Stored items
Segment Open

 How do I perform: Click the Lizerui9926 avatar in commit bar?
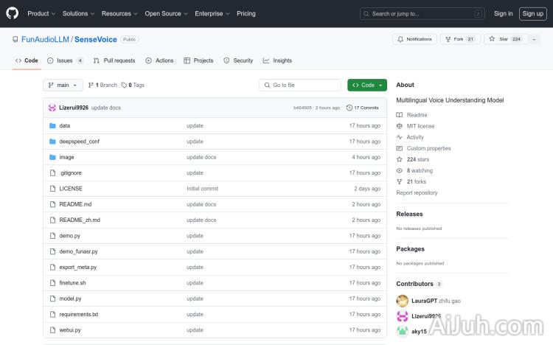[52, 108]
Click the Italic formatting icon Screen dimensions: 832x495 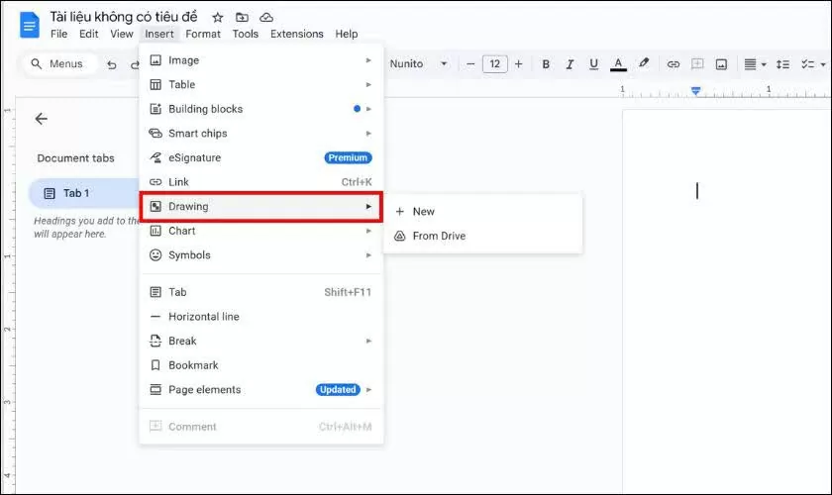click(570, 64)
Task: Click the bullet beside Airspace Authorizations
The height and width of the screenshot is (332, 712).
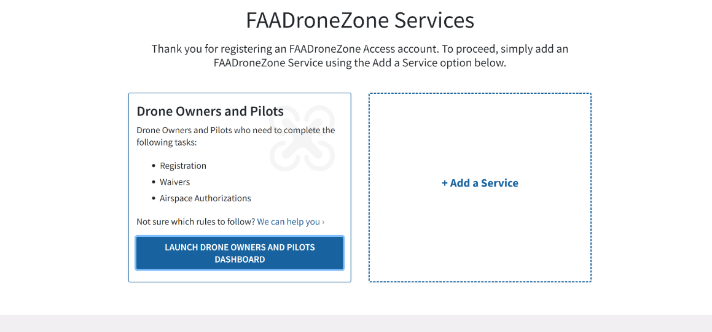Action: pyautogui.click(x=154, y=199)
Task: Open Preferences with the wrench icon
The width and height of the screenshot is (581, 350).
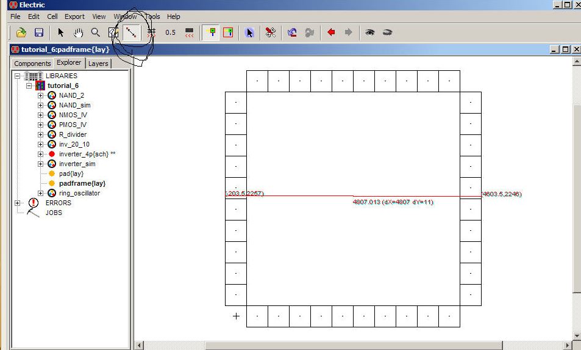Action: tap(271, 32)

Segment Closed
Segment Open

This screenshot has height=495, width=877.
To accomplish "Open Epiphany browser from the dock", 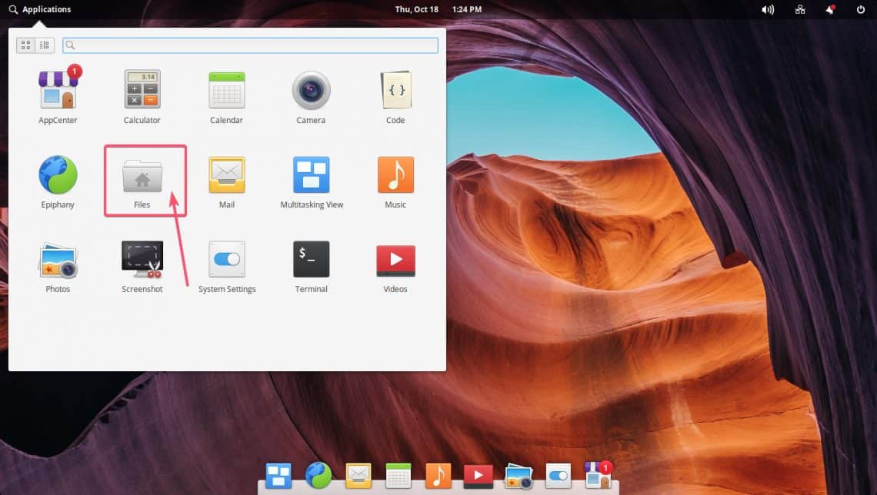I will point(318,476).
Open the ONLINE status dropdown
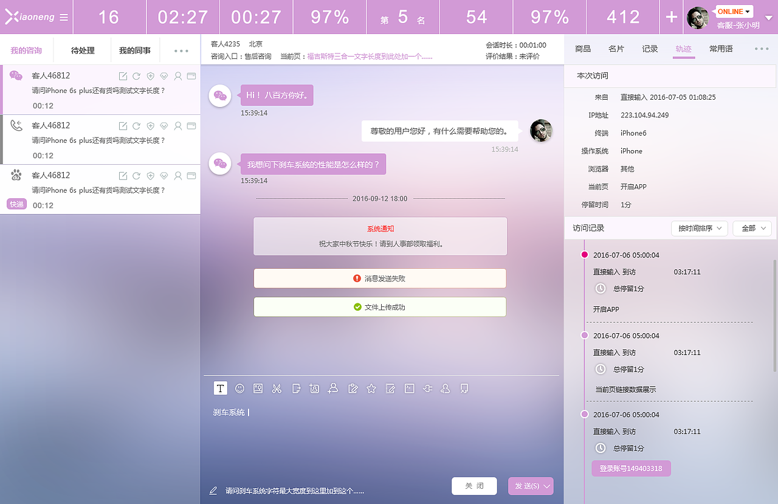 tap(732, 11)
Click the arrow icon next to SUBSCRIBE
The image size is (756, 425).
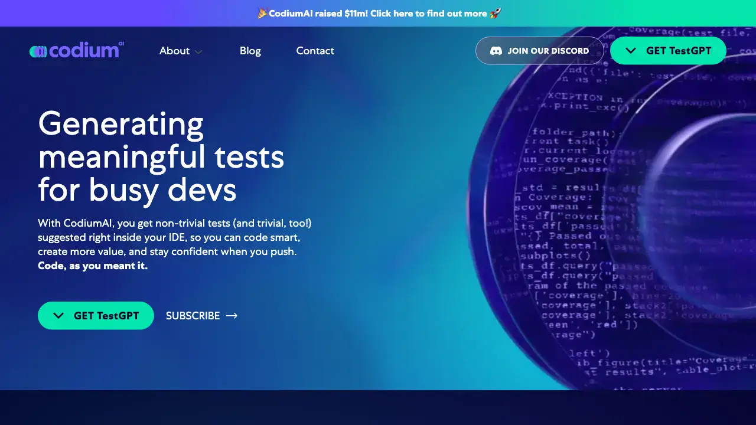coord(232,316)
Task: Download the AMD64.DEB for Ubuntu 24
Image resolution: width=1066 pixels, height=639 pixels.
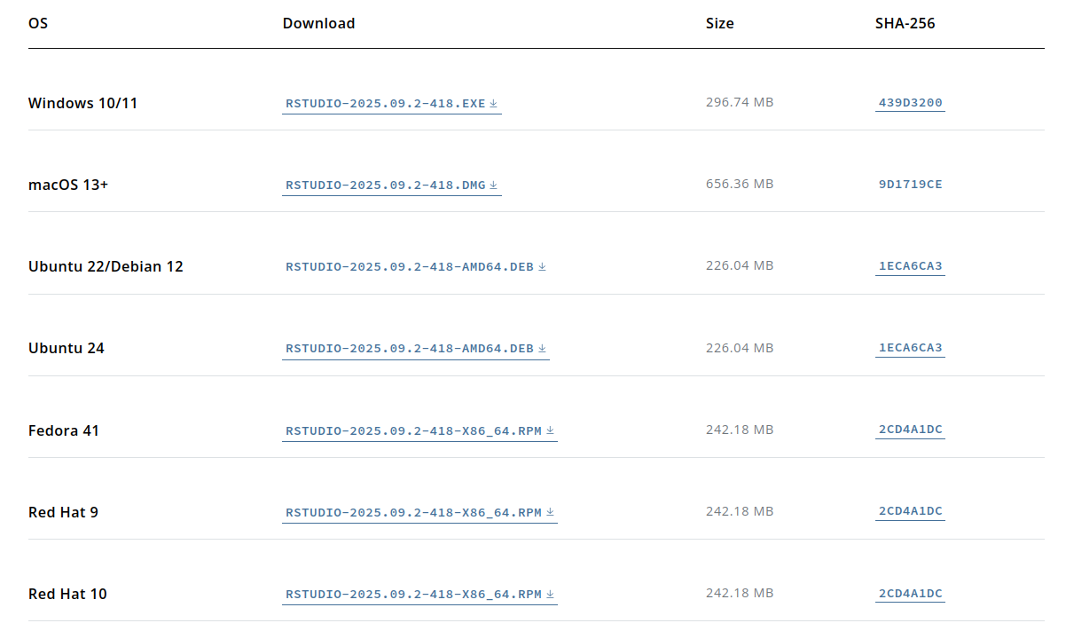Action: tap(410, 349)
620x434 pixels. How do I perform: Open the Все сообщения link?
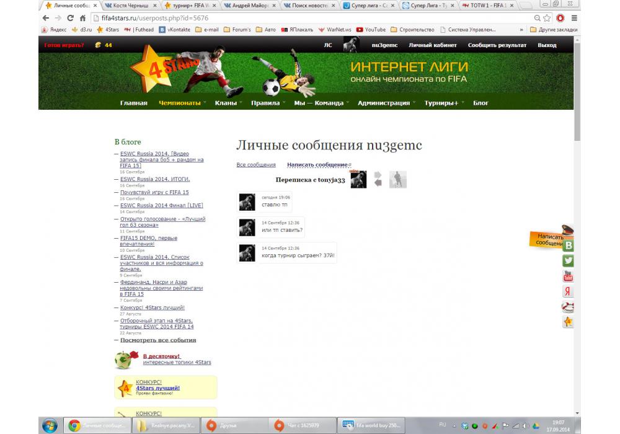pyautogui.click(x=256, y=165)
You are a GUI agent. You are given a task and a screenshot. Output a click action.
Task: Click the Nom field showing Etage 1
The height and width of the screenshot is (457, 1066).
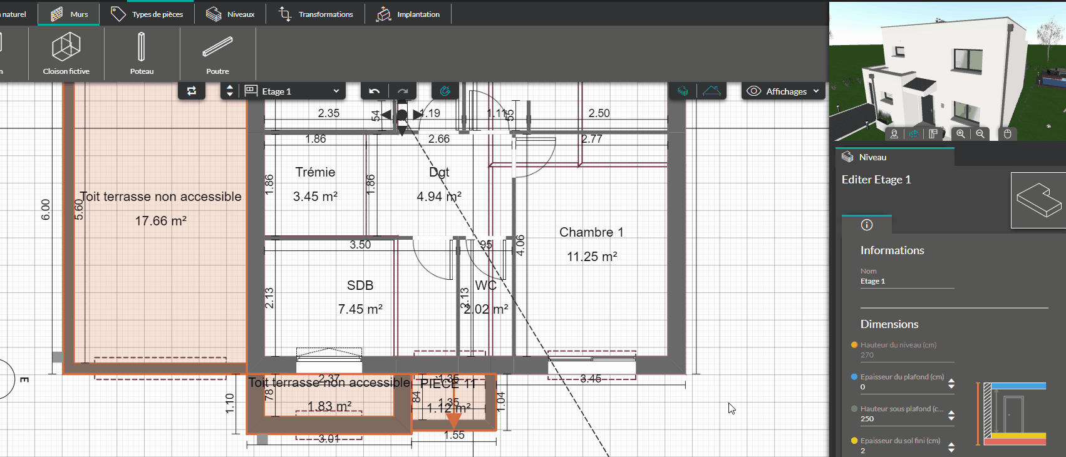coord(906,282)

Segment Closed

TRY IT
The stretch to restate runs from the line above containing "Task: Download the AMD64.DEB for Ubuntu 24" through the line containing "Task: Click the Nom field showing Etage 1". Copy it word for word, ends included, without pictures.

ANSWER SECTION
Task: Download the AMD64.DEB for Ubuntu 24
Image resolution: width=1066 pixels, height=639 pixels.
Action: tap(410, 349)
620x434 pixels. How do I perform: Open the Все сообщения link?
pyautogui.click(x=256, y=165)
You are a GUI agent. You are given a task and a screenshot. Output a click action.
Task: Click the Nom field showing Etage 1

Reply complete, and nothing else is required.